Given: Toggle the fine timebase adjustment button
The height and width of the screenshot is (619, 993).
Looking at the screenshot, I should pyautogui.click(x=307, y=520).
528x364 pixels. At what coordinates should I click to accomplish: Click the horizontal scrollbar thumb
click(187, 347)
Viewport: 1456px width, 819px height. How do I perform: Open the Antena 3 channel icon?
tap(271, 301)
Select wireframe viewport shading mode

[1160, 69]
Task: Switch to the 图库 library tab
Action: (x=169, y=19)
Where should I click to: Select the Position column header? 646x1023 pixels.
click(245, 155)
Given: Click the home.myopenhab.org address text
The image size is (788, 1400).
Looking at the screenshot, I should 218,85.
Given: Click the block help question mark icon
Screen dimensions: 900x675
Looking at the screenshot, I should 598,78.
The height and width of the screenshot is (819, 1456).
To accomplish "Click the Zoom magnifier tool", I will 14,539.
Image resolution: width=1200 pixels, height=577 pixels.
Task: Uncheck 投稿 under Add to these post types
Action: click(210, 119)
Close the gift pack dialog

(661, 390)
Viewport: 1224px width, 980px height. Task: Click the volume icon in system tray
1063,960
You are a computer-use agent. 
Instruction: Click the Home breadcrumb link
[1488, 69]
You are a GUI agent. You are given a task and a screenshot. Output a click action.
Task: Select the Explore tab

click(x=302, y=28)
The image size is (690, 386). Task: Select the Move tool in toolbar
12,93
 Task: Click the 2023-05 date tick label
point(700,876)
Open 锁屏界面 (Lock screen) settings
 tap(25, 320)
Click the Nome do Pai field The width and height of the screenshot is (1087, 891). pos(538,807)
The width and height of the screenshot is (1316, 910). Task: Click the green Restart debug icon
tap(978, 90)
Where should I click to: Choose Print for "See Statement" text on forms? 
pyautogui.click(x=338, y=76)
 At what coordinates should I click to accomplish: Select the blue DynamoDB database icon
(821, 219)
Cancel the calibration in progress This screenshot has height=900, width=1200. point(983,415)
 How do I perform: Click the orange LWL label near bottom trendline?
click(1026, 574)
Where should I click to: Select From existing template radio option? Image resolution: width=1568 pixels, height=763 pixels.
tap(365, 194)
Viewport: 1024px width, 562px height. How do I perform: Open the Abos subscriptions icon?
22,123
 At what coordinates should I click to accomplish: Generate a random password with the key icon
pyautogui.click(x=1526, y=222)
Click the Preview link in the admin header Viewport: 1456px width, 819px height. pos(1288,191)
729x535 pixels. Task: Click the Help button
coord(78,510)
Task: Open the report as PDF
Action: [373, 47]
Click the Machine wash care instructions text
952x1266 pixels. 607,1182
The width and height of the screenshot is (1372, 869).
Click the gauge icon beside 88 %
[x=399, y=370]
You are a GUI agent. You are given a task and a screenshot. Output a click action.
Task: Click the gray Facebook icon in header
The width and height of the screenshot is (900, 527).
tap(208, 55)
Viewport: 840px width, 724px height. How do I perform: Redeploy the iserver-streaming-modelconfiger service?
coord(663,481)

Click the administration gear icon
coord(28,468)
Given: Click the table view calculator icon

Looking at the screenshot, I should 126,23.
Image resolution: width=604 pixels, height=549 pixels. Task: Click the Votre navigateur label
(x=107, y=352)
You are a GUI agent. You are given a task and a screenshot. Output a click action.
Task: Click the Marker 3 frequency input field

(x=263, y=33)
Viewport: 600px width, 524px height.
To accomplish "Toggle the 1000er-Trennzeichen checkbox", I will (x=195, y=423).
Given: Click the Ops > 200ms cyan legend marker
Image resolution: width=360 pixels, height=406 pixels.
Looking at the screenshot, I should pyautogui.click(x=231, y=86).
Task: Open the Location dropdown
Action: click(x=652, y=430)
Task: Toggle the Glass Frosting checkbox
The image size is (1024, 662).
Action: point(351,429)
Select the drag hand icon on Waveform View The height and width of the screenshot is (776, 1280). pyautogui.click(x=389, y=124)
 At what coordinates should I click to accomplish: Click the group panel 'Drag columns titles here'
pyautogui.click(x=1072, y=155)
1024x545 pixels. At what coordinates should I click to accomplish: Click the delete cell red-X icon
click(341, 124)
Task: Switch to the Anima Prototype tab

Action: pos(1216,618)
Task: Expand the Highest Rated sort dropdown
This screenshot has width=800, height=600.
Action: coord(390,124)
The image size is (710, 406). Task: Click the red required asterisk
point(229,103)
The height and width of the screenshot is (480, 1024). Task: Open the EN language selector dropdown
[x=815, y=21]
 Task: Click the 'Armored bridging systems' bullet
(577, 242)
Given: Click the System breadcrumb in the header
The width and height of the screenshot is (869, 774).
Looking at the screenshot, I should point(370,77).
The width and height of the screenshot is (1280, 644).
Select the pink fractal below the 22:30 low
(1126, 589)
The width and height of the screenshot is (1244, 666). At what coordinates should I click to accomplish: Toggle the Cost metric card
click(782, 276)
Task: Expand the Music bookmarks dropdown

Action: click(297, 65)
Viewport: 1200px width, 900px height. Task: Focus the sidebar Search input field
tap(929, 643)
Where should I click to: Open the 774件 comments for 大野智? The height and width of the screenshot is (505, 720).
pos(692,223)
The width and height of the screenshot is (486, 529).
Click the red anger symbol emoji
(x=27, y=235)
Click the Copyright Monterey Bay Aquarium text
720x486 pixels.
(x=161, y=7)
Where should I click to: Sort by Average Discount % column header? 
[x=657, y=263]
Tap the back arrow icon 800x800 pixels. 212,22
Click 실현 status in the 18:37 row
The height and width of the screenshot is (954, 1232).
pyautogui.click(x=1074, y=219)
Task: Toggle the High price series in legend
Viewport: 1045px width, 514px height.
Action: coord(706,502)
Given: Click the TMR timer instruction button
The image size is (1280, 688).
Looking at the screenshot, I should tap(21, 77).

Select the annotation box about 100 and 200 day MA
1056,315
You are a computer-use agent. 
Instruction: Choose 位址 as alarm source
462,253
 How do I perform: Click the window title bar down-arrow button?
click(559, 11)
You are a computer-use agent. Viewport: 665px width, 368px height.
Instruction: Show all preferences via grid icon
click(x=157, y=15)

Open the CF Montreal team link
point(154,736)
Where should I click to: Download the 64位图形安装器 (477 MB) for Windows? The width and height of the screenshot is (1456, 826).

**Your instructions**
Please rewrite all of the entries above, replacing "horizontal scrollbar thumb" with "vertical scrollbar thumb" and leaving everything else unchanged.

**Full output**
Given: Toggle the fine timebase adjustment button
The height and width of the screenshot is (619, 993).
Looking at the screenshot, I should pyautogui.click(x=307, y=520).
528x364 pixels. At what coordinates should I click to accomplish: Click the vertical scrollbar thumb
click(187, 347)
Viewport: 1456px width, 819px height. How do I perform: Open the Antena 3 channel icon?
tap(271, 301)
Select wireframe viewport shading mode

[1160, 69]
Task: Switch to the 图库 library tab
Action: (x=169, y=19)
Where should I click to: Select the Position column header? 646x1023 pixels.
click(245, 155)
Given: Click the home.myopenhab.org address text
The image size is (788, 1400).
Looking at the screenshot, I should 218,85.
Given: Click the block help question mark icon
Screen dimensions: 900x675
Looking at the screenshot, I should 598,78.
The height and width of the screenshot is (819, 1456).
To accomplish "Click the Zoom magnifier tool", I will 14,539.
Image resolution: width=1200 pixels, height=577 pixels.
Task: Uncheck 投稿 under Add to these post types
Action: click(210, 119)
Close the gift pack dialog

(661, 390)
Viewport: 1224px width, 980px height. Task: Click the volume icon in system tray
1063,960
You are a computer-use agent. 
Instruction: Click the Home breadcrumb link
[1488, 69]
You are a GUI agent. You are given a task and a screenshot. Output a click action.
Task: Select the Explore tab

click(x=302, y=28)
The image size is (690, 386). Task: Select the Move tool in toolbar
12,93
 Task: Click the 2023-05 date tick label
point(700,876)
Open 锁屏界面 (Lock screen) settings
 tap(25, 320)
Click the Nome do Pai field The width and height of the screenshot is (1087, 891). pos(538,807)
The width and height of the screenshot is (1316, 910). Task: Click the green Restart debug icon
tap(978, 90)
Where should I click to: Choose Print for "See Statement" text on forms? 
pyautogui.click(x=338, y=76)
 At what coordinates should I click to accomplish: Select the blue DynamoDB database icon
(821, 219)
Cancel the calibration in progress This screenshot has height=900, width=1200. point(983,415)
 How do I perform: Click the orange LWL label near bottom trendline?
click(1026, 574)
Where should I click to: Select From existing template radio option? Image resolution: width=1568 pixels, height=763 pixels.
tap(365, 194)
Viewport: 1024px width, 562px height. How do I perform: Open the Abos subscriptions icon?
22,123
 At what coordinates should I click to accomplish: Generate a random password with the key icon
pyautogui.click(x=1526, y=222)
Click the Preview link in the admin header Viewport: 1456px width, 819px height. pos(1288,191)
729x535 pixels. Task: Click the Help button
coord(78,510)
Task: Open the report as PDF
Action: [373, 47]
Click the Machine wash care instructions text
952x1266 pixels. 607,1182
The width and height of the screenshot is (1372, 869).
Click the gauge icon beside 88 %
[x=399, y=370]
You are a GUI agent. You are given a task and a screenshot. Output a click action.
Task: Click the gray Facebook icon in header
The width and height of the screenshot is (900, 527).
tap(208, 55)
Viewport: 840px width, 724px height. How do I perform: Redeploy the iserver-streaming-modelconfiger service?
coord(663,481)

Click the administration gear icon
coord(28,468)
Given: Click the table view calculator icon

Looking at the screenshot, I should 126,23.
Image resolution: width=604 pixels, height=549 pixels. Task: Click the Votre navigateur label
(x=107, y=352)
You are a GUI agent. You are given a task and a screenshot. Output a click action.
Task: Click the Marker 3 frequency input field

(x=263, y=33)
Viewport: 600px width, 524px height.
To accomplish "Toggle the 1000er-Trennzeichen checkbox", I will (x=195, y=423).
Given: Click the Ops > 200ms cyan legend marker
Image resolution: width=360 pixels, height=406 pixels.
Looking at the screenshot, I should pyautogui.click(x=231, y=86).
Task: Open the Location dropdown
Action: click(x=652, y=430)
Task: Toggle the Glass Frosting checkbox
The image size is (1024, 662).
Action: point(351,429)
Select the drag hand icon on Waveform View The height and width of the screenshot is (776, 1280). pyautogui.click(x=389, y=124)
 At what coordinates should I click to accomplish: Click the group panel 'Drag columns titles here'
pyautogui.click(x=1072, y=155)
1024x545 pixels. At what coordinates should I click to accomplish: Click the delete cell red-X icon
click(341, 124)
Task: Switch to the Anima Prototype tab

Action: pos(1216,618)
Task: Expand the Highest Rated sort dropdown
This screenshot has width=800, height=600.
Action: coord(390,124)
The image size is (710, 406). Task: Click the red required asterisk
point(229,103)
The height and width of the screenshot is (480, 1024). Task: Open the EN language selector dropdown
[x=815, y=21]
 Task: Click the 'Armored bridging systems' bullet
(577, 242)
Given: Click the System breadcrumb in the header
The width and height of the screenshot is (869, 774).
Looking at the screenshot, I should point(370,77).
The width and height of the screenshot is (1280, 644).
Select the pink fractal below the 22:30 low
(1126, 589)
The width and height of the screenshot is (1244, 666). At what coordinates should I click to accomplish: Toggle the Cost metric card
click(782, 276)
Task: Expand the Music bookmarks dropdown

Action: click(297, 65)
Viewport: 1200px width, 900px height. Task: Focus the sidebar Search input field
tap(929, 643)
Where should I click to: Open the 774件 comments for 大野智? The height and width of the screenshot is (505, 720).
pos(692,223)
The width and height of the screenshot is (486, 529).
Click the red anger symbol emoji
(x=27, y=235)
Click the Copyright Monterey Bay Aquarium text
720x486 pixels.
(x=161, y=7)
Where should I click to: Sort by Average Discount % column header? 
[x=657, y=263]
Tap the back arrow icon 800x800 pixels. 212,22
Click 실현 status in the 18:37 row
The height and width of the screenshot is (954, 1232).
pyautogui.click(x=1074, y=219)
Task: Toggle the High price series in legend
Viewport: 1045px width, 514px height.
Action: coord(706,502)
Given: Click the TMR timer instruction button
The image size is (1280, 688).
Looking at the screenshot, I should tap(21, 77).

Select the annotation box about 100 and 200 day MA
1056,315
You are a computer-use agent. 
Instruction: Choose 位址 as alarm source
462,253
 How do I perform: Click the window title bar down-arrow button?
click(559, 11)
You are a computer-use agent. Viewport: 665px width, 368px height.
Instruction: Show all preferences via grid icon
click(x=157, y=15)

Open the CF Montreal team link
point(154,736)
Where should I click to: Download the 64位图形安装器 (477 MB) for Windows? The width and height of the screenshot is (1456, 826).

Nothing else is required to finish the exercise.